As our schedules become more cramped, finding the time to provide an interactive read aloud experience daily becomes more difficult. With so many options in the Language and Word Study component of the balanced literacy framework, it is hard to balance the choices. However, remember the importance of reading aloud to upper level children is just as imperative as those in primary grades.
Reading aloud provides you with an incredible opportunity to build your literacy and classroom culture and community. The common experience of a story that was discussed and thought about together cannot be understated in importance. In addition to picture books, novels are an important option.
Intermediate students can sustain the attention to a common novel that can be part of an interactive experience. As you read aloud, you continue to expose your students to a variety of genres, authors, and titles. Choosing wisely is key. Your students need to work with the best in children's literature, both classic and contemporary options. They need to hear the beautiful language of books, to "visit" new places, understand and identify with characters, and get lost in the stories. Through novels, we can develop the desire to pick-up a book, sustain interest, reread to clarify understanding, or just enjoy the beauty of the words. Students learn how to finish a book. Thus, they begin to digest the writers craft of a longer piece.
Non-fiction interactive read alouds can also pull children in to reading longer text, not only for information, but for wonder and enjoyment.

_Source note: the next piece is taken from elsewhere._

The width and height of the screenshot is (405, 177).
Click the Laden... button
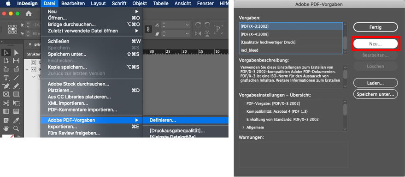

By hearing an adult read aloud and interacting with a text, your students not only hear fluent oral reading, but they have the opportunity to think with guidance and support. The risk is reduced, and we can support readers at all levels of ability. By including them in conversations about books, we encourage dialogue that is a lifeskill, and put them "in the club" as readers.
As role-models, we also have the opportunity to share our reading habits and values. Students need to know how reading is part of our lives, how we make time for that which we value. Students hearing our reasons for choosing a book begin to think about why they pick a "just right" book. We can demonstrate the strategic reading thinking that we do, and share how we deliberately stop as adult readers to think about what we have read and what it means to us.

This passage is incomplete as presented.